Description of the task. Could you retype all of the data below exactly as given?
** Recorded data follows **
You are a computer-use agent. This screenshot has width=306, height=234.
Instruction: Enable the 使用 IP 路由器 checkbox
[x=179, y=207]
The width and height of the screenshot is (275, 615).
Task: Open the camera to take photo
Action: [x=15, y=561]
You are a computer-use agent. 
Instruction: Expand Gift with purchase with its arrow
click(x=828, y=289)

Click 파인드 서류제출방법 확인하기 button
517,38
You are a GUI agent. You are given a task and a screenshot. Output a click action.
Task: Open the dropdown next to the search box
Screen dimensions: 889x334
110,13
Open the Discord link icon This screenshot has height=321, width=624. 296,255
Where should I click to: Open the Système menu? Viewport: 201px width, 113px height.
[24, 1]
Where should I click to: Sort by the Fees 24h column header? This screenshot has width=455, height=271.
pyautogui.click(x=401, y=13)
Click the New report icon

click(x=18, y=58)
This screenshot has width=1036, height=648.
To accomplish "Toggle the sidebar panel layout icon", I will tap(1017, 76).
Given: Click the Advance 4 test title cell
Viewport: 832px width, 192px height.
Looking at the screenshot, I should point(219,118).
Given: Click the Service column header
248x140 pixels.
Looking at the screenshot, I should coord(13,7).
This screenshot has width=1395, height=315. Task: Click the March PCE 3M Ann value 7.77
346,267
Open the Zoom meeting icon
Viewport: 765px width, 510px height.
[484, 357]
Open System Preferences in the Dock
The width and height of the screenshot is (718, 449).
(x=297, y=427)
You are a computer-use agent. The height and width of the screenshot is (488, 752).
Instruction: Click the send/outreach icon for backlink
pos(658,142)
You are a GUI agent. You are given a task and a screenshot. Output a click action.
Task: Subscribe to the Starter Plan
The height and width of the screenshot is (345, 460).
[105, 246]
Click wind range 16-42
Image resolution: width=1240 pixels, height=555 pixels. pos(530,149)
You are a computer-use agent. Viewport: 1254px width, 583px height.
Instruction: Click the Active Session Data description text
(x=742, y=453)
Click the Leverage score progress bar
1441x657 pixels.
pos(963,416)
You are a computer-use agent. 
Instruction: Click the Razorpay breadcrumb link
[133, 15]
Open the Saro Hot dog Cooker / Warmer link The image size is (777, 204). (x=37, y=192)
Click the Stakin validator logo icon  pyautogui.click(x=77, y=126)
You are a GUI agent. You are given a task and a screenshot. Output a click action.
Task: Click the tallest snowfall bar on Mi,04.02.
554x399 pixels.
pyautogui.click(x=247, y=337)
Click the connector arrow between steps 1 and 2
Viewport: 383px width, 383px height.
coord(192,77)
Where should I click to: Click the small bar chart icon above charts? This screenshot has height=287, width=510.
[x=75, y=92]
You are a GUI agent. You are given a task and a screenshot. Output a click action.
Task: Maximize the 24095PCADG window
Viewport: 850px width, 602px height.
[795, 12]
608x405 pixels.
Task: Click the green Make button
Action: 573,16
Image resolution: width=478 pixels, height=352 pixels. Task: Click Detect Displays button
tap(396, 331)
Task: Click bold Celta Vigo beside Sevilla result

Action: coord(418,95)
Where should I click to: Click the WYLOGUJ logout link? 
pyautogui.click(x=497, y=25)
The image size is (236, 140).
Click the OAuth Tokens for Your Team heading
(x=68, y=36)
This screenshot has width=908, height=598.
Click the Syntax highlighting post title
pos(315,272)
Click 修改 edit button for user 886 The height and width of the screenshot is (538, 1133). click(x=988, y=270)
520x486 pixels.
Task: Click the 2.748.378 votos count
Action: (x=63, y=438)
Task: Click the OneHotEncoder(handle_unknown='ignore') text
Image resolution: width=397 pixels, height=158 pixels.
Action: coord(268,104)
** End of Recorded data **
Written response.
You are a computer-use agent. This screenshot has width=306, height=234.
Instruction: Enable the 使用 IP 路由器 checkbox
[x=179, y=207]
The width and height of the screenshot is (275, 615).
Task: Open the camera to take photo
Action: [x=15, y=561]
You are a computer-use agent. 
Instruction: Expand Gift with purchase with its arrow
click(x=828, y=289)

Click 파인드 서류제출방법 확인하기 button
517,38
You are a GUI agent. You are given a task and a screenshot. Output a click action.
Task: Open the dropdown next to the search box
Screen dimensions: 889x334
110,13
Open the Discord link icon This screenshot has height=321, width=624. 296,255
Where should I click to: Open the Système menu? Viewport: 201px width, 113px height.
[24, 1]
Where should I click to: Sort by the Fees 24h column header? This screenshot has width=455, height=271.
pyautogui.click(x=401, y=13)
Click the New report icon

click(x=18, y=58)
This screenshot has width=1036, height=648.
To accomplish "Toggle the sidebar panel layout icon", I will tap(1017, 76).
Given: Click the Advance 4 test title cell
Viewport: 832px width, 192px height.
Looking at the screenshot, I should point(219,118).
Given: Click the Service column header
248x140 pixels.
Looking at the screenshot, I should coord(13,7).
This screenshot has width=1395, height=315. Task: Click the March PCE 3M Ann value 7.77
346,267
Open the Zoom meeting icon
Viewport: 765px width, 510px height.
[484, 357]
Open System Preferences in the Dock
The width and height of the screenshot is (718, 449).
(x=297, y=427)
You are a computer-use agent. The height and width of the screenshot is (488, 752).
Instruction: Click the send/outreach icon for backlink
pos(658,142)
You are a GUI agent. You are given a task and a screenshot. Output a click action.
Task: Subscribe to the Starter Plan
The height and width of the screenshot is (345, 460).
[105, 246]
Click wind range 16-42
Image resolution: width=1240 pixels, height=555 pixels. pos(530,149)
You are a computer-use agent. Viewport: 1254px width, 583px height.
Instruction: Click the Active Session Data description text
(x=742, y=453)
Click the Leverage score progress bar
1441x657 pixels.
pos(963,416)
You are a computer-use agent. 
Instruction: Click the Razorpay breadcrumb link
[133, 15]
Open the Saro Hot dog Cooker / Warmer link The image size is (777, 204). (x=37, y=192)
Click the Stakin validator logo icon  pyautogui.click(x=77, y=126)
You are a GUI agent. You are given a task and a screenshot. Output a click action.
Task: Click the tallest snowfall bar on Mi,04.02.
554x399 pixels.
pyautogui.click(x=247, y=337)
Click the connector arrow between steps 1 and 2
Viewport: 383px width, 383px height.
coord(192,77)
Where should I click to: Click the small bar chart icon above charts? This screenshot has height=287, width=510.
[x=75, y=92]
You are a GUI agent. You are given a task and a screenshot. Output a click action.
Task: Maximize the 24095PCADG window
Viewport: 850px width, 602px height.
[795, 12]
608x405 pixels.
Task: Click the green Make button
Action: 573,16
Image resolution: width=478 pixels, height=352 pixels. Task: Click Detect Displays button
tap(396, 331)
Task: Click bold Celta Vigo beside Sevilla result

Action: coord(418,95)
Where should I click to: Click the WYLOGUJ logout link? 
pyautogui.click(x=497, y=25)
The image size is (236, 140).
Click the OAuth Tokens for Your Team heading
(x=68, y=36)
This screenshot has width=908, height=598.
Click the Syntax highlighting post title
pos(315,272)
Click 修改 edit button for user 886 The height and width of the screenshot is (538, 1133). click(x=988, y=270)
520x486 pixels.
Task: Click the 2.748.378 votos count
Action: (x=63, y=438)
Task: Click the OneHotEncoder(handle_unknown='ignore') text
Image resolution: width=397 pixels, height=158 pixels.
Action: coord(268,104)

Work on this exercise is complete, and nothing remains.